Валя налила себе и Наде коньяку и закурила, пуская колечками дым к потолку.
– Еще работает?
– Нет уже. Да ты же не курила, Валя?
Валя рассмеялась:
– Пардон, а что бы я там могла курить? Сушеный навоз вашей Ночки?
Коньяк был великолепный и огненной струей побежал по телу, пробираясь к самой душе. Но странно, после него не стало ни веселей, ни радостней от этой встречи. Валя тоже молча вертела в руке сигарету, не обращая внимания, что пепел сыпался на полированный стол.
Надя помрачнела, мысленно прокручивая в уме последние события тех дней, когда им пришлось попрощаться. Заметив это, Вольтраут поспешила сказать:
– Все, что Бог делает, к лучшему и не гневите его. У вас хорошо сложилась жизнь, вы учитесь, будете певицей, хорошей. Я помню ваш успех. У вас прекрасный молодой муж и, видимо, любит вас…

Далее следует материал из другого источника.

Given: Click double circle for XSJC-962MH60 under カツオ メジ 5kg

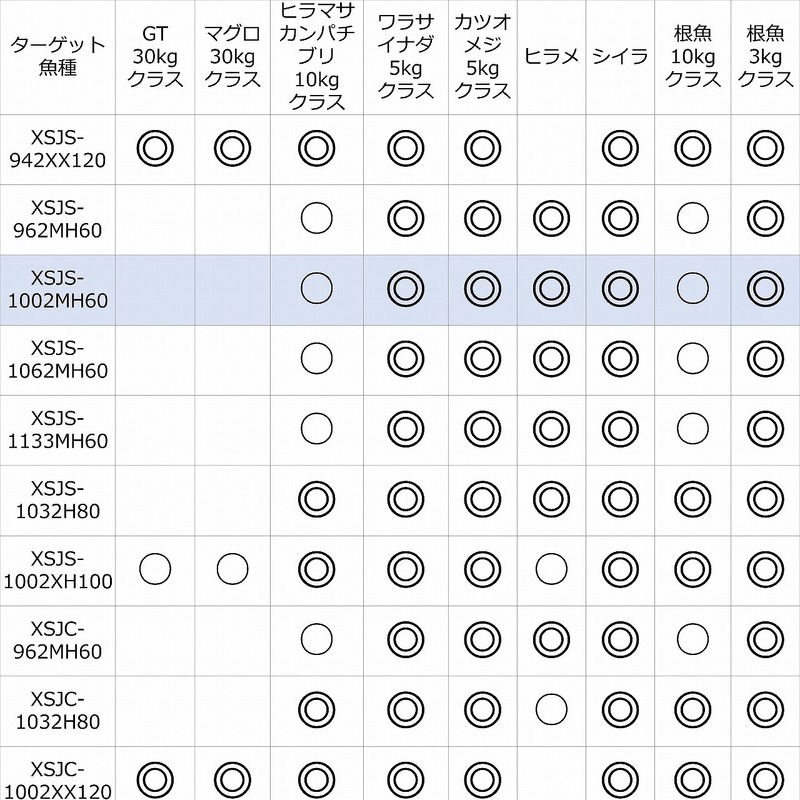Looking at the screenshot, I should (x=482, y=638).
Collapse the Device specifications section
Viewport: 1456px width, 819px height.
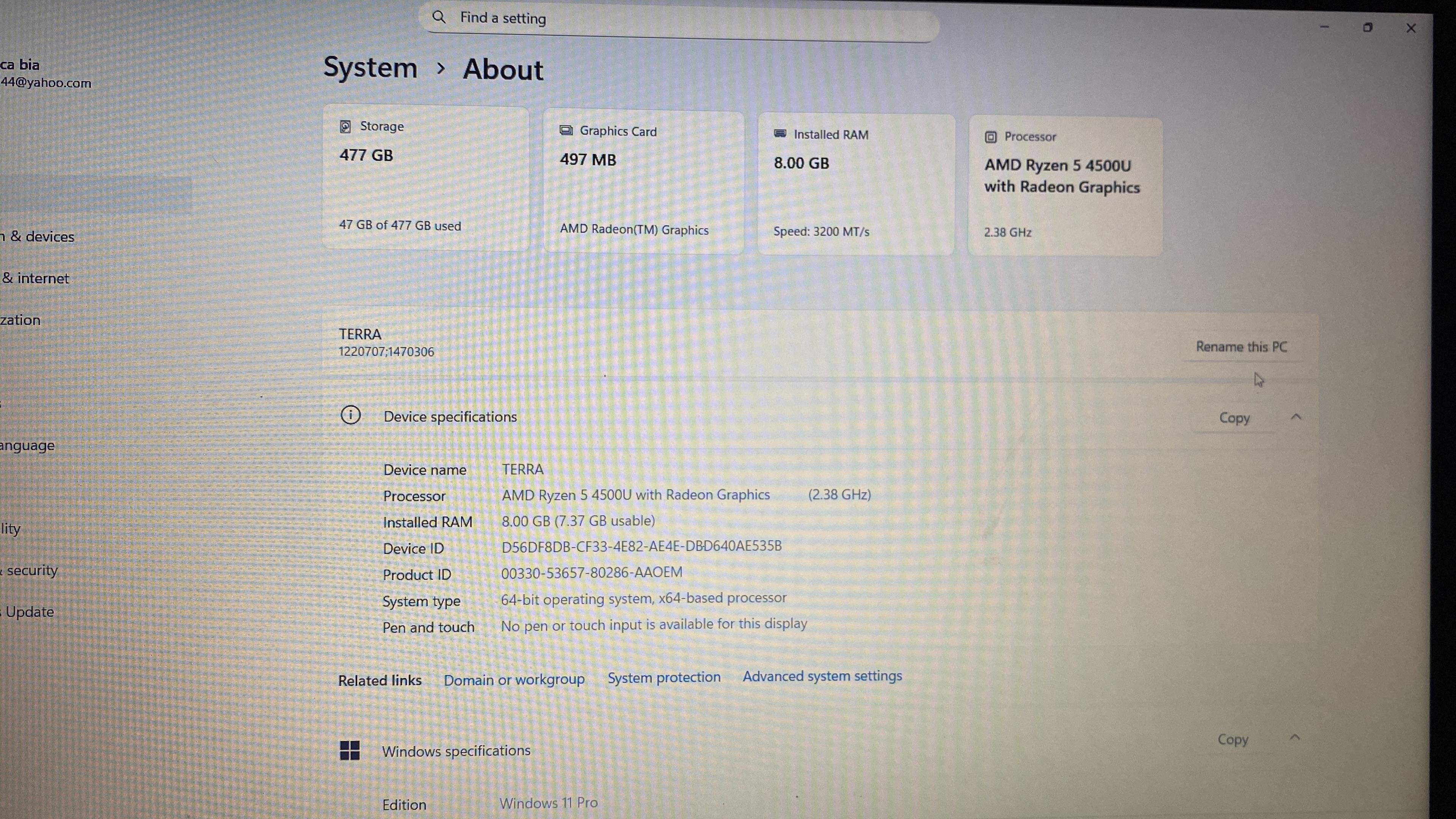coord(1296,417)
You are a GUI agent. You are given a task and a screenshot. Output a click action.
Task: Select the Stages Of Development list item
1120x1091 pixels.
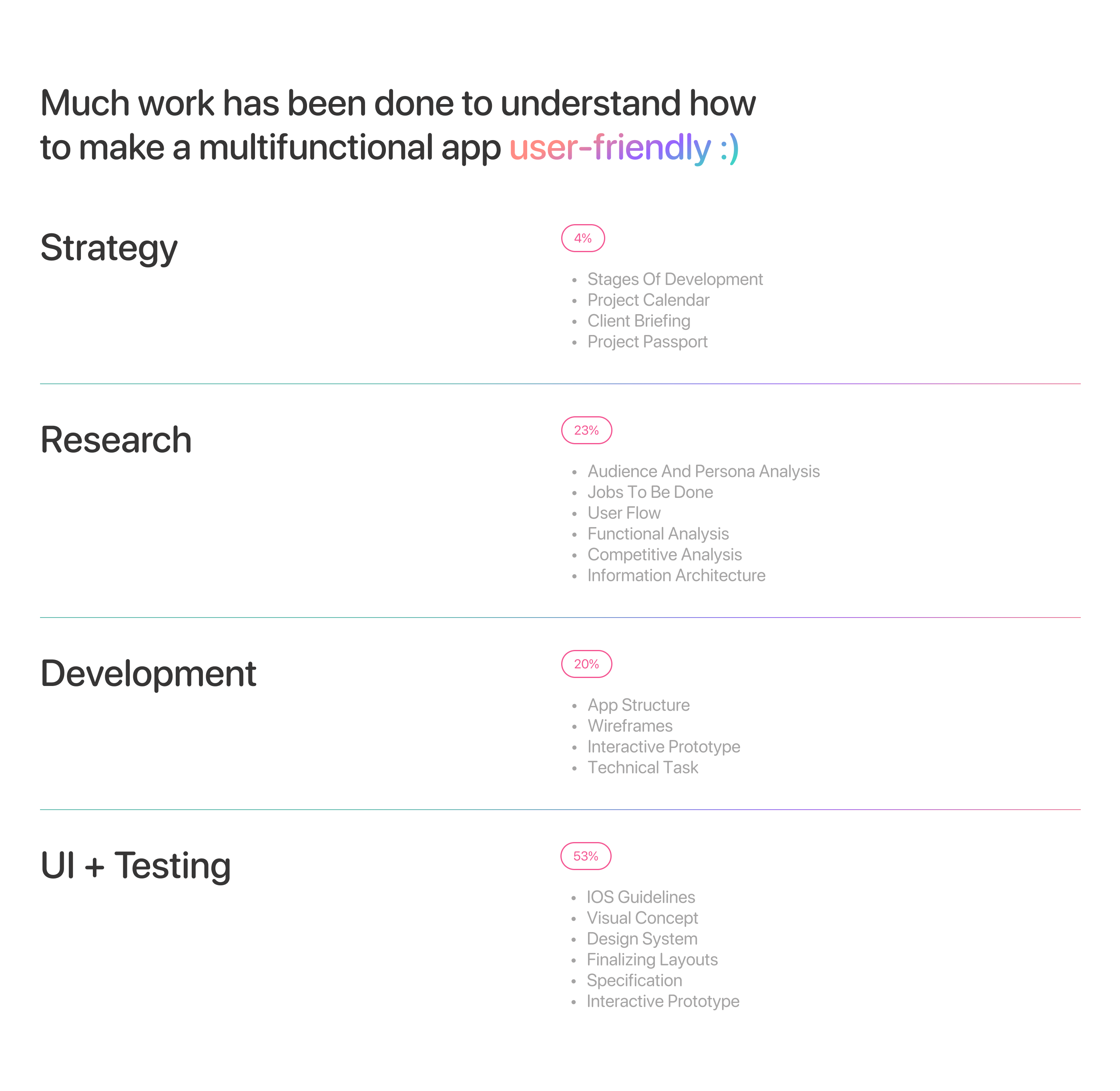click(674, 279)
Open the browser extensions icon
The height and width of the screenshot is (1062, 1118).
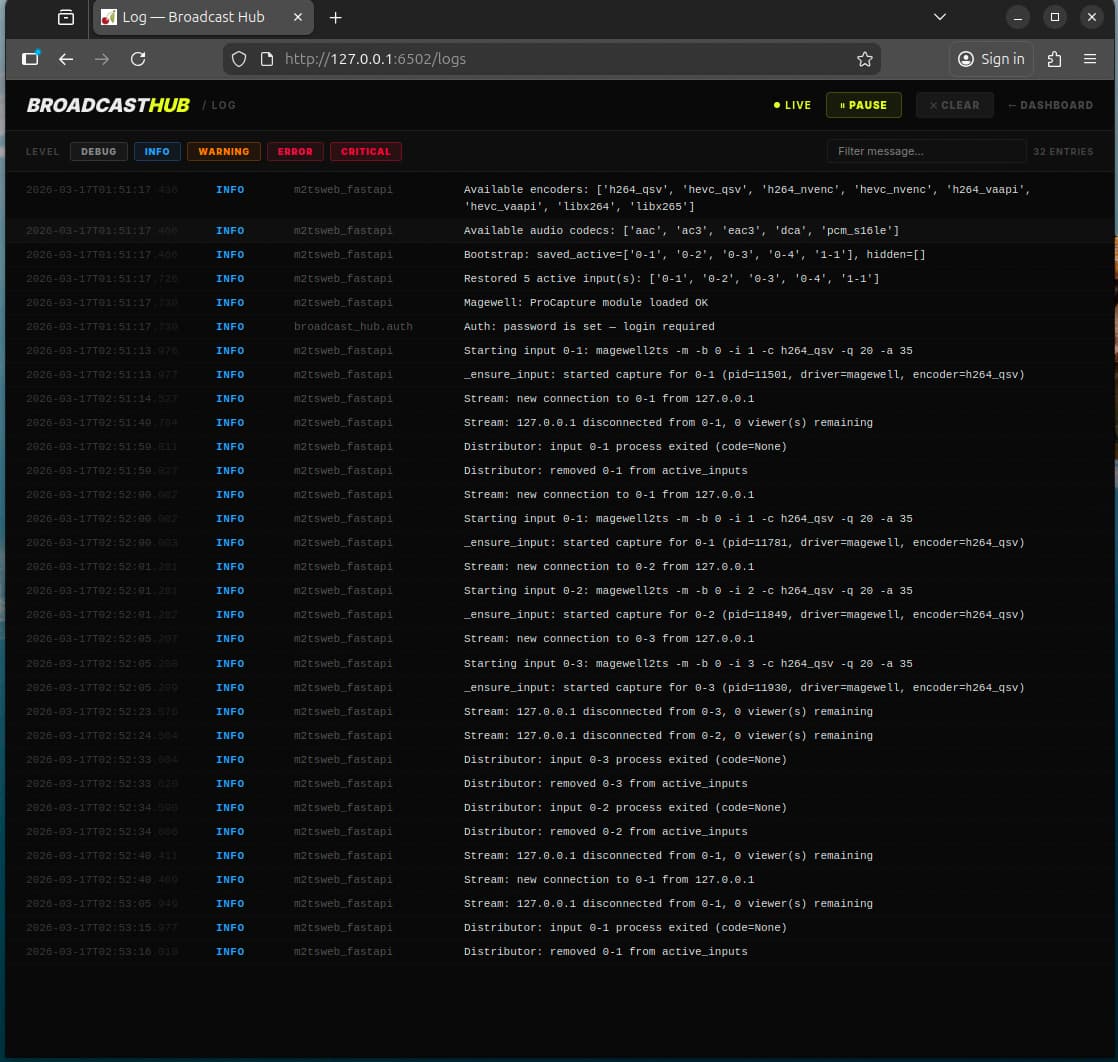[1054, 59]
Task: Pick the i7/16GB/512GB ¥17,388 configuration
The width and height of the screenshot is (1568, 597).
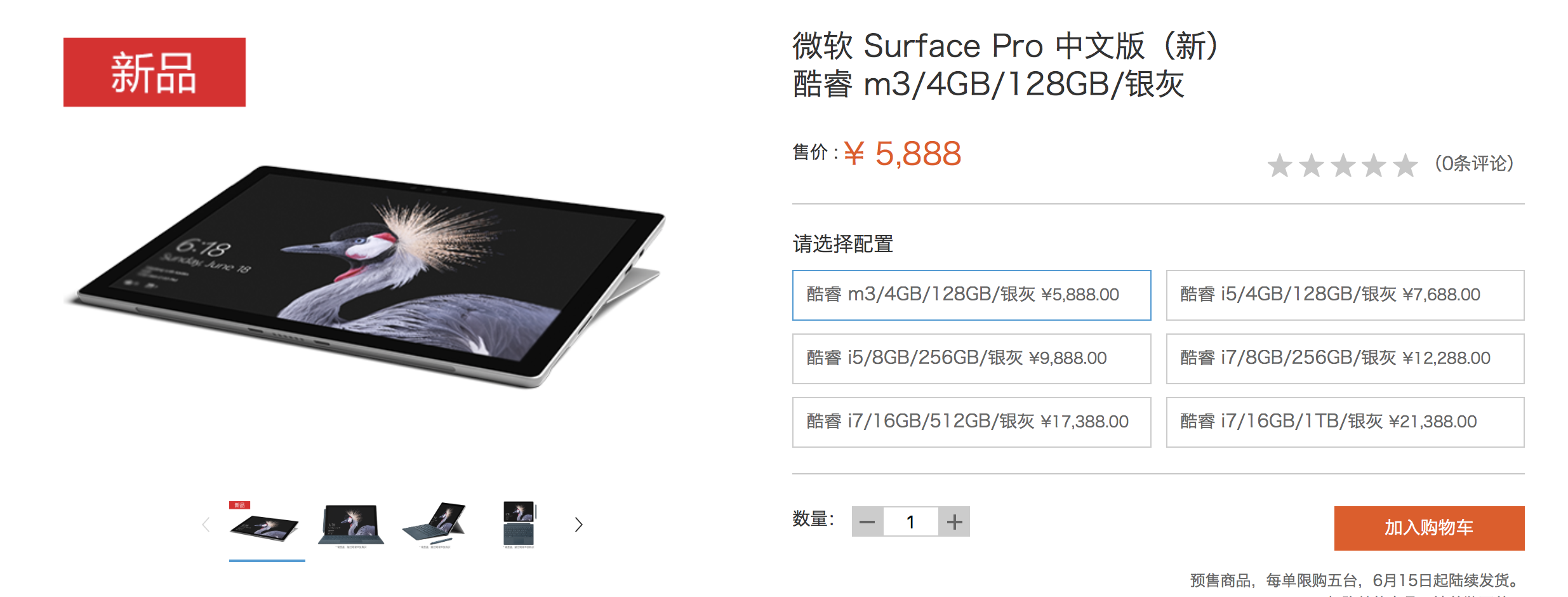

– Нет! – не дала ей договорить Надя. – Все не так просто. После Клондайка мне все мужчины казались мелкими и ничтожными, как шавки.
– И даже ваш муж? – с лукавым огоньком в лисьих глазках спросила Вольтраут.
– Меньше других! Он способен воспринимать истину!
Неизвестно почему, но Надя почувствовала, разговор этот взволновал Вольтраут. Еще не закончив сигареты, она смяла ее в пепельнице и сразу же чиркнула зажигалкой, прикуривая новую. Наде показалось, что рука ее слегка дрожала, но в неверном свете уходящего дня она вполне могла и ошибиться. Во всяком случае, когда Валя снова заговорила, голос ее был, как всегда, твердым и назидательным.
– Милая Надя! Чувство прекрасного, которым вы обладаете в полной мере, – чувство опасное!
– Почему же? Наоборот!
– Всегда есть большой риск остаться ни с чем! Потому что благородных и прекрасных людей, в мире почти не осталось. Истинная красота изменила свое лицо.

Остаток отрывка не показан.